Work item: Below this sentence is a listing; return exactly its lines from the one with "hu (1407, 65)" to the one with "Music-Harvest (1195, 120)", both kept, and nothing more.

Records to process:
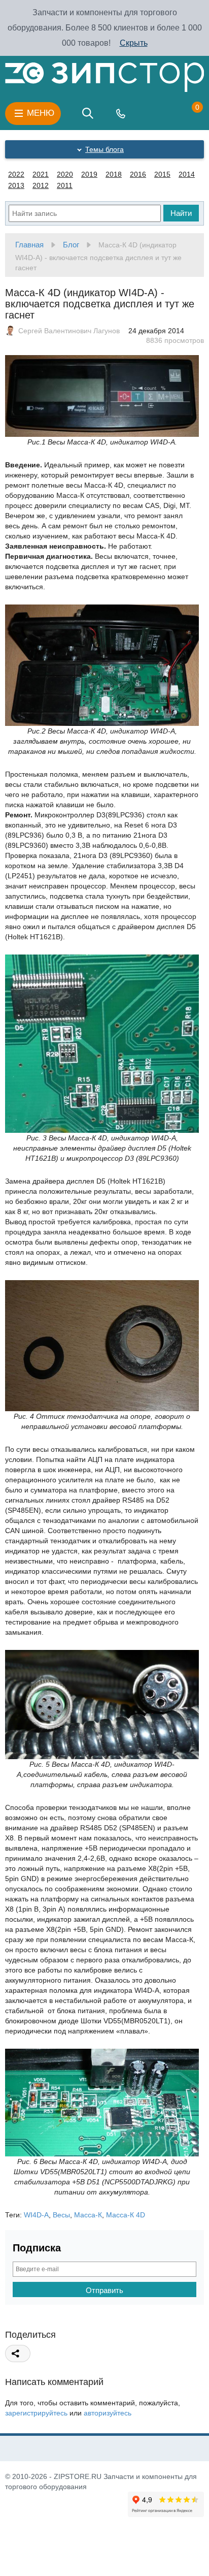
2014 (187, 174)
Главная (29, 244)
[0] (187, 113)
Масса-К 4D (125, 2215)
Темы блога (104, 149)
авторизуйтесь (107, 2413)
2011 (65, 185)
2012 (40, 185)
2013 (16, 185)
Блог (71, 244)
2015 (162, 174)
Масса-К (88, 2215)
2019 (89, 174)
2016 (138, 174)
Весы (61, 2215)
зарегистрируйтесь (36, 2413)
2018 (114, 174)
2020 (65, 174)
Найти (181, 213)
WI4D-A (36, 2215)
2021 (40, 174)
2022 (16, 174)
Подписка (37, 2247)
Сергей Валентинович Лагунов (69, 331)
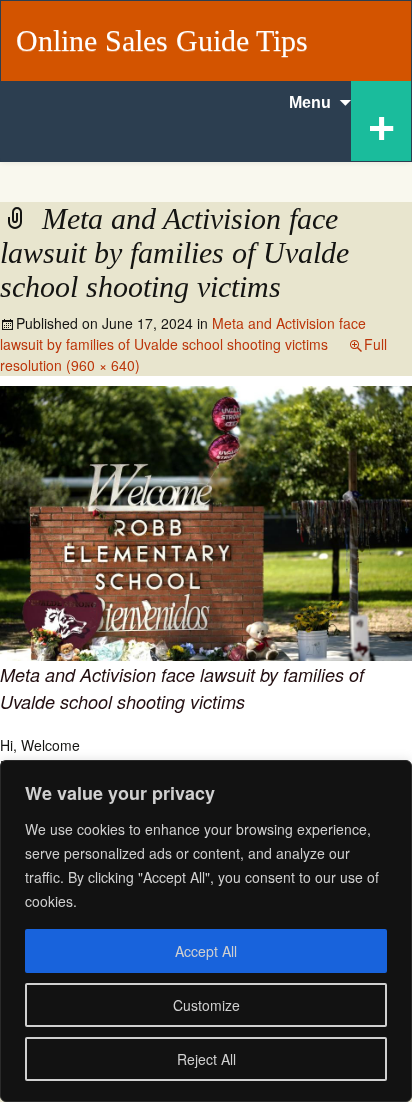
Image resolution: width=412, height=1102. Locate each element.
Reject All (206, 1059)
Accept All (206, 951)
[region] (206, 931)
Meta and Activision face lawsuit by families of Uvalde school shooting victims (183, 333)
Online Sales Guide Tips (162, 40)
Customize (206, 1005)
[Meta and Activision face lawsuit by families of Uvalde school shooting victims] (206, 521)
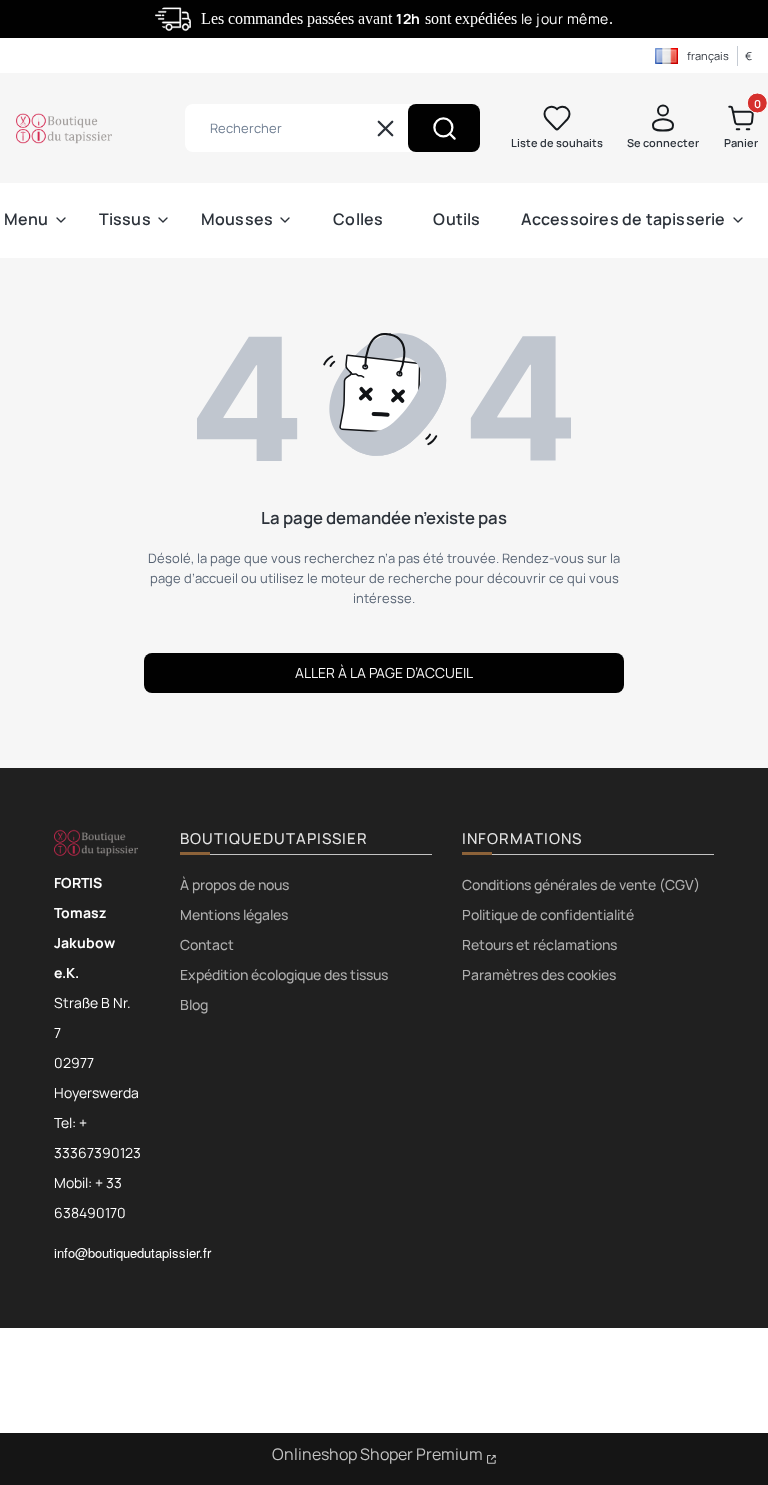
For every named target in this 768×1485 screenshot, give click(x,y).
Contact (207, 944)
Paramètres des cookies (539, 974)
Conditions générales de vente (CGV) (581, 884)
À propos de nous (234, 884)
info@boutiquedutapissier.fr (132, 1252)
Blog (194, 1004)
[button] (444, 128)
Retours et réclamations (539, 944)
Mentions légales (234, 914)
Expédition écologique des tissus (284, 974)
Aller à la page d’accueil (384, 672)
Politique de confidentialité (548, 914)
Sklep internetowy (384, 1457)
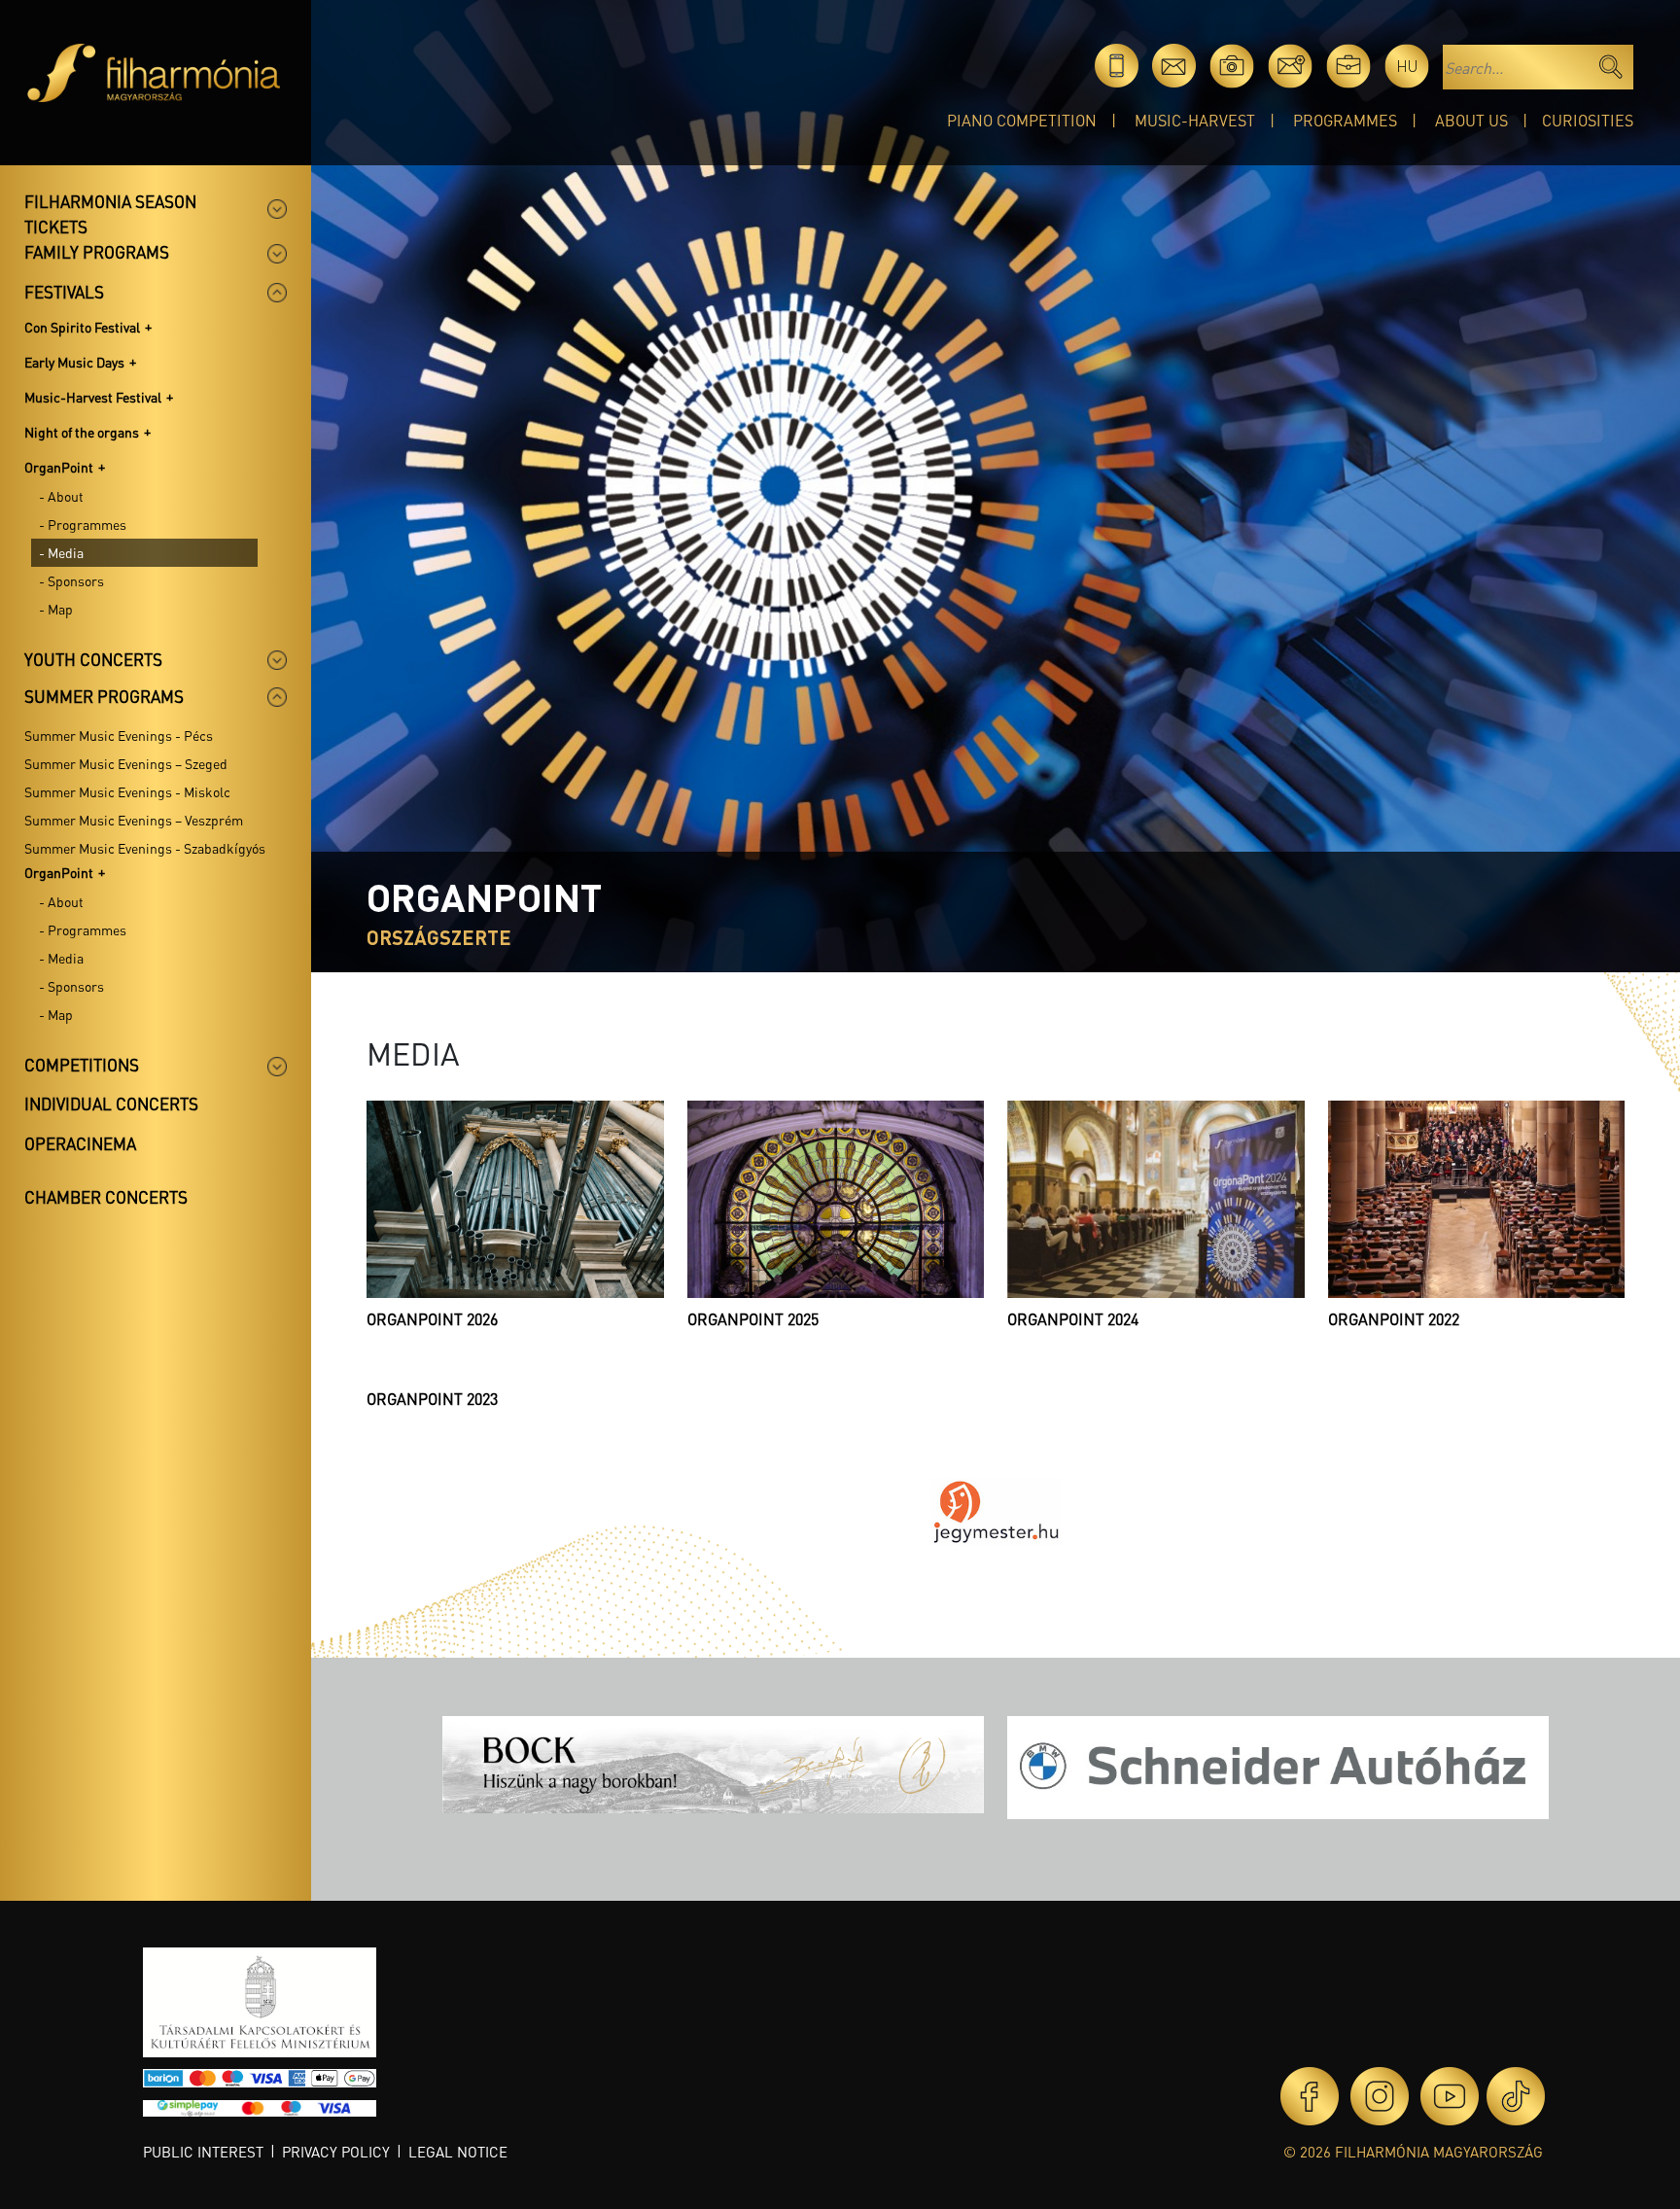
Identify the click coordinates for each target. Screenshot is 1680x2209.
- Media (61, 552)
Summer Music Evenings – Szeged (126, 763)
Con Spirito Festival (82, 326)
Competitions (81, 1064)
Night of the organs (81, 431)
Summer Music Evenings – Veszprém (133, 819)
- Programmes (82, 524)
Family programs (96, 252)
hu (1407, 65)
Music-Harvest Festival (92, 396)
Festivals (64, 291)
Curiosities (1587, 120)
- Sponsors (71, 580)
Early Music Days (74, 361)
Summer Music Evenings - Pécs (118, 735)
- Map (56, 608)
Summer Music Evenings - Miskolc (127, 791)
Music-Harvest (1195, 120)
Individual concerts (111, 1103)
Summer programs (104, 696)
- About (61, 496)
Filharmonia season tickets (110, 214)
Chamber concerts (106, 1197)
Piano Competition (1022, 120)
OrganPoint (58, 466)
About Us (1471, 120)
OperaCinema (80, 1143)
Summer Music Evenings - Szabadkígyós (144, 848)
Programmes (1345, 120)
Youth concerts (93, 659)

Solved exercise:
hu (1407, 65)
Music-Harvest Festival (92, 396)
Festivals (64, 291)
Curiosities (1587, 120)
- Sponsors (71, 580)
Early Music Days (74, 361)
Summer Music Evenings - Pécs (118, 735)
- Map (56, 608)
Summer Music Evenings - Miskolc (127, 791)
Music-Harvest (1195, 120)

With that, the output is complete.